Contained in the Foreign Bank Supervision Enhancement Act (FBSEA) of 1991, these seemingly rigorous procedures are meant to evaluate the financial and organizational credibility of foreign owned banks so as to avoid any future incidences of such banks suddenly going underground. As a matter of fact, this was a sure measure towards sustained financial transparency at both the domestic and global level. This argument is buttressed by former US chief of Federal Reserve, Mr. Greenspan who boldly summarized the whole global financial market in a few words that, “trust is a principle of central importance to all financial systems [and its absence is an indicator that the entire financial] system is weakened”. These regulations were championed by the collapse of the Bank of Credit and Commerce International (BCCI) in 1991 that has secretly acquired the First American bank shares without the consent of the Federal Reserve.
To buttress the importance of cross-border comprehensive and consolidated supervisory and mutual sharing of crucial information regarding the activities of large financial conglomerates it can be argued that, even if the Federal Reserves could have been aware of the BCCI prior acquisition of the First American Bank it would have done very little in regards to averting its collapse. As a matter of fact, the aversion of the collapse could only have been made possible if the home country supervisor would have furnished the American counterparts with its financial situation in real time.
GFC governments have also reacted to global socio-economic and political imbalances in a number of ways while attempting to stabilize global financial markets. For instance, following the September 11 terrorist attack in New York more regulations were enacted to fight terrorists’ activities funding through US banks. Anti-money laundering regulations were put in place to monitor suspicious account holders and make real time investigations to break terrorists’ rackets. There was dire need to fight the war against terrorism from the financial institutions s perspective.
Again, the insurance sector which initially was under state regulators was restructured at the federal level and a federal regulator put in place for easy monitoring and accountability. Funds channeled through US banks from terrorists groups or even nations considered to be hubs for terrorism were withheld in accordance with freezing provisions enacted. In Australia for instance, the history of market regulations spans back in 1945 when seemingly quantitative rules which barred any form of off-shoring as well as international banks from investing in the Australian market.

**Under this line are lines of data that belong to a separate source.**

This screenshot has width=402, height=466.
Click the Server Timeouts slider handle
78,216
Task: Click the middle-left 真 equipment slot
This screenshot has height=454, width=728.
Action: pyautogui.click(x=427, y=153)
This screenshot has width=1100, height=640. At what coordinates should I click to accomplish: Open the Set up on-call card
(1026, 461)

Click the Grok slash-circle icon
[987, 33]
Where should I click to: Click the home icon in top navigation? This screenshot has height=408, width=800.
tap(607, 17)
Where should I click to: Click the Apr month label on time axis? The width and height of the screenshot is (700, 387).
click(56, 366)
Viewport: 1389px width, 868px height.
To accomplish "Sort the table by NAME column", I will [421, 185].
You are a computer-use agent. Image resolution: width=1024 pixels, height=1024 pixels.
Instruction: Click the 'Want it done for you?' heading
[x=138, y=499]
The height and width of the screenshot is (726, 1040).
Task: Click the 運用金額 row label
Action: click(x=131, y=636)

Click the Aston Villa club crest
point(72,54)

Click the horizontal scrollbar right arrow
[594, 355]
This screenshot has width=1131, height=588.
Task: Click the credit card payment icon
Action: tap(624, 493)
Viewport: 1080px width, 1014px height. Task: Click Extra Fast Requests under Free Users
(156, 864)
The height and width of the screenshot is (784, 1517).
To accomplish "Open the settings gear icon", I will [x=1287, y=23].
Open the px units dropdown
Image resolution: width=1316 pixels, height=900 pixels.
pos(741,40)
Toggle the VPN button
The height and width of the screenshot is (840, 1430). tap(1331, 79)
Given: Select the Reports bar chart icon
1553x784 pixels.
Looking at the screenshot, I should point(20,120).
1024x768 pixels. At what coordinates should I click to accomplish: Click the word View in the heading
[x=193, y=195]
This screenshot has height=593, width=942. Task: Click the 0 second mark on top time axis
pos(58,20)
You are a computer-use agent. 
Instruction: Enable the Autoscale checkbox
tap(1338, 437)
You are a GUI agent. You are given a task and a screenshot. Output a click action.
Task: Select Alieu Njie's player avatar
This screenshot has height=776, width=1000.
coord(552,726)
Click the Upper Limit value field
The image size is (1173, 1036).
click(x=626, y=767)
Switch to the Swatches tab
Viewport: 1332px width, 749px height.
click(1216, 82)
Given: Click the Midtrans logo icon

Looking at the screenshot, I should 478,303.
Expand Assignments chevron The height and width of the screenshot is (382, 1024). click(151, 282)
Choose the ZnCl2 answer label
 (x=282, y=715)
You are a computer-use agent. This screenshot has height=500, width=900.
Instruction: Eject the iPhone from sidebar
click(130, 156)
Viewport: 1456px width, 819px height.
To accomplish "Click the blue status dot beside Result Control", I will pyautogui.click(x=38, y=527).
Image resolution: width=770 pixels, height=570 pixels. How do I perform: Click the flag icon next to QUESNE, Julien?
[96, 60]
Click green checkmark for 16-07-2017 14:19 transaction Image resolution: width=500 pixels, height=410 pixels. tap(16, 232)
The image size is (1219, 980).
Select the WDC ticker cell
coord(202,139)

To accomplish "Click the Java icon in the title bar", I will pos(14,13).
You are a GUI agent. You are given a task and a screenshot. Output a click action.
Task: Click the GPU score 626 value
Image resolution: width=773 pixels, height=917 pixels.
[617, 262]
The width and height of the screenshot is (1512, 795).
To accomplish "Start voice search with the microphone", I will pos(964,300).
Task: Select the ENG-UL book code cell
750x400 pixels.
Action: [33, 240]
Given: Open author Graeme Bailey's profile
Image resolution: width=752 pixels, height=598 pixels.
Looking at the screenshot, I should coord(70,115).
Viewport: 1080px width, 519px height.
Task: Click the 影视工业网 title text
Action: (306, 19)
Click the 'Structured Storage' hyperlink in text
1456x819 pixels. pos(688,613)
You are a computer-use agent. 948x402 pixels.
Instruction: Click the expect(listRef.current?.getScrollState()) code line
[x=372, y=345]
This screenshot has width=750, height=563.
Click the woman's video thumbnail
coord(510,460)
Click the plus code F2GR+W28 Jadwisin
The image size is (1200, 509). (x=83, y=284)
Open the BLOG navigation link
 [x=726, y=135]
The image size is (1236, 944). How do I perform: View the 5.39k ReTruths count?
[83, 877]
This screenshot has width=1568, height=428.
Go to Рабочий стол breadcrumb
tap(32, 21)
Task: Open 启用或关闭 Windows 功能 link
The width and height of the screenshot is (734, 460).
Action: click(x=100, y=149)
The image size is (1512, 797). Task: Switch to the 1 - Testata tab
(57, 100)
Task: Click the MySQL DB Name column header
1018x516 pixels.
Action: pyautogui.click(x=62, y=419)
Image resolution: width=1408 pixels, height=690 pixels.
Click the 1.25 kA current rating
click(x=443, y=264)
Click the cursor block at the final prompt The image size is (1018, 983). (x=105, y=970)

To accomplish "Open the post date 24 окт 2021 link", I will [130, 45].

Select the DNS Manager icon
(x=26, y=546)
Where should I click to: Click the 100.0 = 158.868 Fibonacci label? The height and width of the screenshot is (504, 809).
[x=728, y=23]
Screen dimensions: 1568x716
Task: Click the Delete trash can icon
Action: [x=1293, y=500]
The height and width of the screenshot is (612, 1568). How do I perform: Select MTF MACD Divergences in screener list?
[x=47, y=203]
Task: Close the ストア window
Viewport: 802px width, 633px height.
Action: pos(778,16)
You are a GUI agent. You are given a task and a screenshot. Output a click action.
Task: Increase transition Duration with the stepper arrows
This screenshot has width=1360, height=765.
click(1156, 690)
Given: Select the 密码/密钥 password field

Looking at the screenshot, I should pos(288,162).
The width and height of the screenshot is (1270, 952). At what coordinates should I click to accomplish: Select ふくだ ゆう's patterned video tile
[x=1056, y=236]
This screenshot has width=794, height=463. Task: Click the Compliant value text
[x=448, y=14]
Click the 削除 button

Over the days there have been a number of changes made in tandem with the changing market trends. However, it can be argued that the prime mover in regards to the change of these regulations is the realization that they are inhibitors to competition as well as innovation. More risk management based regulations have been adopted giving the local financial institutions a competitive edge in the face of the highly competitive and efficient global market.
Starting from 2004 more integrative measures were put in place to allow for sustainable global economic market with minimal restrictions on cross-border banking practices. This was inline with the trans-Tasman resolutions that were entered with New Zealand to make the region more porous to global financial institutions. By all measures the Australian case can be termed as a true success story of integration where the Australian Accounting Standards has adopted various International Financial Reporting Standards allowing comprehensive and consolidated supervisory and reporting.